資料の紹介

 廃棄物焼却施設を建設、運営するJFEエンジニアリングにとって、焼却炉の燃焼効率の向上は永遠の課題だ。焼却施設は、ごみの無害化・減容化という本来の役割に加え、熱回収による蒸気タービン発電などによる地域分散型の再生可能エネルギー供給施設としての役割も担う。そのため、発電効率の向上と安定的なエネルギー供給が求められている。

 しかし、ごみ焼却による発電は、効率の向上や燃焼の安定化が難しい。ごみの組成や大きさはバラバラで、季節や地域でも変動するからだ。また、ごみは塩素と窒素の含有量が高く、金属などの不純物が混入するのも一因である。
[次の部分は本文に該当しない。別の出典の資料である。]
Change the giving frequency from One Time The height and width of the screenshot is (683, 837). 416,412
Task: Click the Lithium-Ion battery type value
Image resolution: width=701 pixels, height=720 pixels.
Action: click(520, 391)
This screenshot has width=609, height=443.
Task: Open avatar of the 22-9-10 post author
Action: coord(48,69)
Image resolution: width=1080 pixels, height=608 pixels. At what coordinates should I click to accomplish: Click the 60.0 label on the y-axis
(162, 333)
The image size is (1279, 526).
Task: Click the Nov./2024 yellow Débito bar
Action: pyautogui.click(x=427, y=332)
発電量の変動は燃焼変動に起因するため、発電量の変動抑制には複雑な燃焼メカニズムの制御が不可欠だ。

 本資料では、JFEエンジニアリングが開発した、炉内の燃焼現象を詳細に把握するためのシミュレーションについて解説する。ごみの温度分布や燃焼実験データと数値解析技術を組み合わせることで燃焼現象の高精度の予測が可能になり、現象を定量的かつ視覚的に理解したことで新たな燃焼方式の開発に結びついた。これにより、熱回収による発電の効率が向上し、燃焼安定性も改善したという。